C’est Rando : C’est super facile. Attention, le rando est subjectif et la subjectivité peut-être affectée par la mauvaise foi (et le sexe du fanfaron). Se méfier aussi d’un type qui passe du 8a et qui te dit: "Vas-y c’est rando ".
Cigare : Structure de glace en forme de cigare. En général un cylindre de glace, vertical, qui peut être suspendu ou non. Dans le premier cas les dangers sont plus importants car le cigare pend au dessus du vide, et y ajouter votre poids tout en tapant régulièrement dessus avec des piolets et des crampons risque de le faire tomber brutalement. Ces structures sont fragiles, d’autant plus lors des changements de température. Mais curieusement toute l’élite psychopathe rêve d’y grimper…
Cotations (françaises):
Système complexe tentant de retranscrire le plus objectivement possible la difficulté d’une ascension. Là aussi il faudrait écrire un livre spécialement sur le sujet, l’histoire, les débats et conflits associés aux cotations. Et attention, chaque pays à ses propres cotations, c’est génial non?
En rocher: Un chiffre suivi d’une ou plusieurs lettres et parfois d’un signe mathématique pris parmi +, - et /. Par exemple 6a+ ou 7b/c.

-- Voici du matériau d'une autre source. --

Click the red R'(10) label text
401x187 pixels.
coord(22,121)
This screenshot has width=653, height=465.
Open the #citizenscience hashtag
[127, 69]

Les chiffres vont actuellement de 2 à 9 et les lettres de a à c par ordre croissant de difficulté.
Un 7c est donc plus difficile qu’un 7b. Quand la difficulté est entre 7b et 7c on va utiliser le + ou le -. Un 7b+ c’est donc un gros 7b, et un 7c- est un petit 7c. Oui on sait, c’est fin (et subjectif… de l’égo aussi?)

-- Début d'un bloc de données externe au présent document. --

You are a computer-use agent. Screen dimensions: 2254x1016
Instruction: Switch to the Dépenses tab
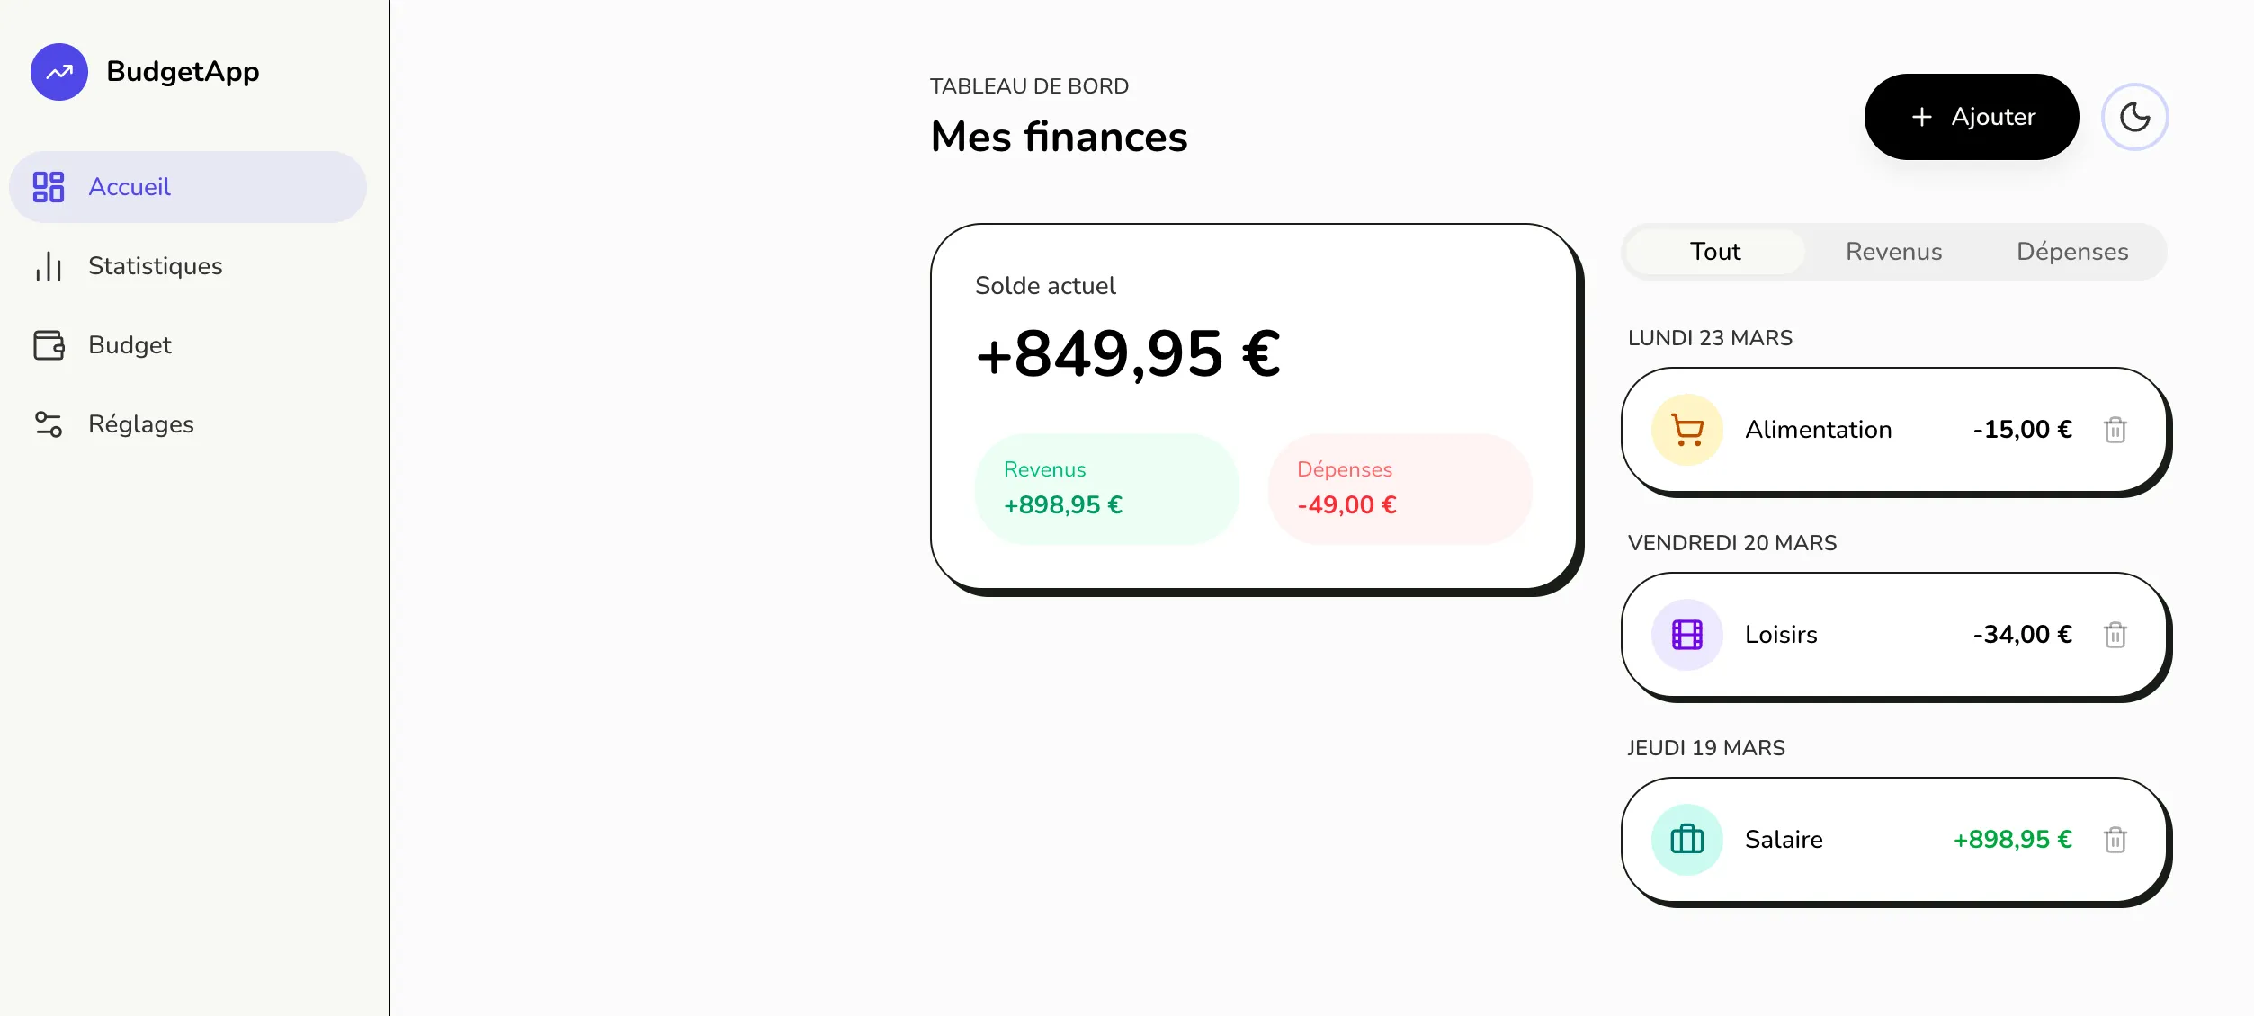(x=2072, y=252)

Par contre il ne faut pas confondre un 6a/b avec un 6a+ ou un 6b-, une erreur classique. Un 6a/b n’est ni un gros 6a, ni un petit 6b, c’est un 6a pour les uns, un 6b pour les autres. En clair, on trouve ce genre de cotation quand il y a un pas morpho dans la voie. Être petit ou grand est un avantage dans ce passage. Dans cet exemple c’est 6b si on est petit, 6a si on est grand peut-être. On est en général plus avantagé à être grand. Je sais, c’est dégueulasse, mais quand le bac salvateur est dix centimètres trop haut, on regrette de ne pas être plus grand, d’autant plus quand le dernier point est, lui, dix mètres plus bas.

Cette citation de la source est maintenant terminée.